Roadway Safety

School is back in session, and the prevalence of school buses, crossing guards and school zone warnings serve as important reminders to practice safe driving at all times.

Obeying traffic regulations and procedures saves children from the danger of being injured. Whether a parent, student, teacher, motorist, school bus driver, or school administrator, it is important to prioritize roadway safety each day.

Roadway Safety Laws and Tips

  • Passing a school bus that is stopped to drop off or pick up children is illegal and can have tragic consequences.
  • Obey crossing guards at all times.
  • Be on the look-out for yellow flashing lights that indicate a school bus is preparing to stop.
  • Red flashing lights around a school bus stop sign demand that motorists driving in both directions must come to a halt.
  • When driving through a school zone, pay attention to warning flashers that direct you to slow down and watch for pedestrians.
  • Take extreme caution when driving in the dark, as warning lights and flashers may not be active yet.
  • Avoid distracted driving by eliminating use of electronics.
  • Allow ample space (10 feet or more) when driving behind a school bus. Be prepared to make frequent stops.

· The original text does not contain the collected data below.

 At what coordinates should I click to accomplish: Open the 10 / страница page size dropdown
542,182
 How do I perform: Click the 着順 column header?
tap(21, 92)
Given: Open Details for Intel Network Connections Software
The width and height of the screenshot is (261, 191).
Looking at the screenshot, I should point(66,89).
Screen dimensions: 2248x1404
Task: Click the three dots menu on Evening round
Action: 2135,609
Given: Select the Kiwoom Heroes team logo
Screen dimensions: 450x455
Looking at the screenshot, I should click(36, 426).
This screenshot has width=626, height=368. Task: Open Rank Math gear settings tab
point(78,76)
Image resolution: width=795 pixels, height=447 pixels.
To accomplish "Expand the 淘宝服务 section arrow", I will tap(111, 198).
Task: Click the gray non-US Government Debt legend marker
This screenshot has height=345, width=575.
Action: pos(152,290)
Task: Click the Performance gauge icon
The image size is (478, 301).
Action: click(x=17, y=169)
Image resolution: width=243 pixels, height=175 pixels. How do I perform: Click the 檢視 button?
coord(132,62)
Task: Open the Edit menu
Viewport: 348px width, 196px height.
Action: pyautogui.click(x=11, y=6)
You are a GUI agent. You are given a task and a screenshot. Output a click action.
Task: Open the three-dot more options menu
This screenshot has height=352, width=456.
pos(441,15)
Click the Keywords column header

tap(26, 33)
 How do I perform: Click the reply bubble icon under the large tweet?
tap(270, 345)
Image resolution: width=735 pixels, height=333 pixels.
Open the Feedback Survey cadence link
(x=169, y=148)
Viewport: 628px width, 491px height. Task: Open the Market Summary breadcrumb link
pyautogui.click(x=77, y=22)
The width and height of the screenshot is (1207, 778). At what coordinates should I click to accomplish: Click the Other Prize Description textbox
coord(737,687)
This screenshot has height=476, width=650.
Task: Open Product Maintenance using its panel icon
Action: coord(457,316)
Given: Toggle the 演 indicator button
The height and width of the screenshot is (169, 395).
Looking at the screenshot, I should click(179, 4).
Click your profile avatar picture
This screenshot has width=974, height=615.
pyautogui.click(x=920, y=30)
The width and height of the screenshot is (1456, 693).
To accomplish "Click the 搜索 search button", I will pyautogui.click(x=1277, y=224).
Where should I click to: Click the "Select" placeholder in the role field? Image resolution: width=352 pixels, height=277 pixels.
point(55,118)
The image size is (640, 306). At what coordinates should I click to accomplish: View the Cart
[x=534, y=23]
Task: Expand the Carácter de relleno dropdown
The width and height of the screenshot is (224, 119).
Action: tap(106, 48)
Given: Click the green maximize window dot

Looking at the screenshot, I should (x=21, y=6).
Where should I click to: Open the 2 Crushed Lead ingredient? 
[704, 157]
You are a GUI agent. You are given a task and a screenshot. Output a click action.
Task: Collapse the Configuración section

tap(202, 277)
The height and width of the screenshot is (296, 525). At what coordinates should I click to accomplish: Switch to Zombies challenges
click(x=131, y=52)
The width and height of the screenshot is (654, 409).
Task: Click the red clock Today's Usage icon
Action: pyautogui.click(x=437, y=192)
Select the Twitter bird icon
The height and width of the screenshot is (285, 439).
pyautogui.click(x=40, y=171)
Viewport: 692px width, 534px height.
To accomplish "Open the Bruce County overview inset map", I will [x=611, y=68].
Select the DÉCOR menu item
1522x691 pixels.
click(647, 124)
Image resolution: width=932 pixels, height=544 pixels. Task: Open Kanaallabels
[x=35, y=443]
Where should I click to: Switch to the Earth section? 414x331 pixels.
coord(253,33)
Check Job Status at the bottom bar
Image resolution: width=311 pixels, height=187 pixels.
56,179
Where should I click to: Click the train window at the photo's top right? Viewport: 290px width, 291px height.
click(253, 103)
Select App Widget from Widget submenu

Whether driving an automobile, truck, motorcycle, or bicycle, sharing the road is especially important during the school year. Avoid distractions and be mindful of school buses, pedestrians and warning zones. Patience behind the wheel is key to creating a safe environment for all.

Halloween Safety

During all the fun of Halloween, it is important to remember that this holiday requires some extra safety precautions. Most Halloween-related injuries can be prevented if parents supervise their children’s activities.

Trick-or-Treating Safety

  • Remind children to walk only on sidewalks, and to look both left and right before crossing at corners or crosswalks.
  • Never let a child enter a home to receive candy or a treat unless accompanied by a parent.
  • Instruct your child to visit only well-lit houses.
  • Never allow children under the age of 12 to trick-or-treat alone. Older children should plan their route ahead of time so parents know where they are.
  • Instruct children to never approach a car, or accept treats from a person in a car.
  • Remind children to stay alert for house pets and strangers.
  • Inspect your children’s candy before they eat it. Wrapped treats are safest. Dispose of fresh fruit, unwrapped or homemade treats or anything that looks remotely suspicious.
  • Check for choking hazards, such as hard candy, gum, peanuts, or small toys before letting a small child eat his or her treats.

Costume Safety

  • Think safety when selecting your child’s costume; avoid long, baggy or loose-fitting costumes and shoes that may be difficult to walk in.
  • Choose costumes, wigs and accessories made from fire-retardant materials.
  • Select costume colors and materials that are highly visible to motorists.
  • Opt for facial makeup instead of a mask that may limit a child’s vision or breathing.
  • Buy makeup labeled “FDA- Approved” or “Non-toxic”, and remove makeup promptly to avoid allergies or adverse reactions.
  • Make sure costume accessories such as swords or magic wands are made of flexible materials.
  • Add strips of reflective tape to costumes and trick-or-treat bags to make children more visible.

Pumpkin Carving Safety

  • Carve pumpkins on a flat surface with good lighting.
  • Consider using a pumpkin-carving kit that includes special, easy-to-use cutting tools.
  • Have children ages 5 and younger draw on the pumpkin’s face – then you do the carving.
  • Light pumpkins using votive-style candles.
  • Place lighted pumpkins away from flammable objects, such as curtains.
  • Never leave lit pumpkins unattended.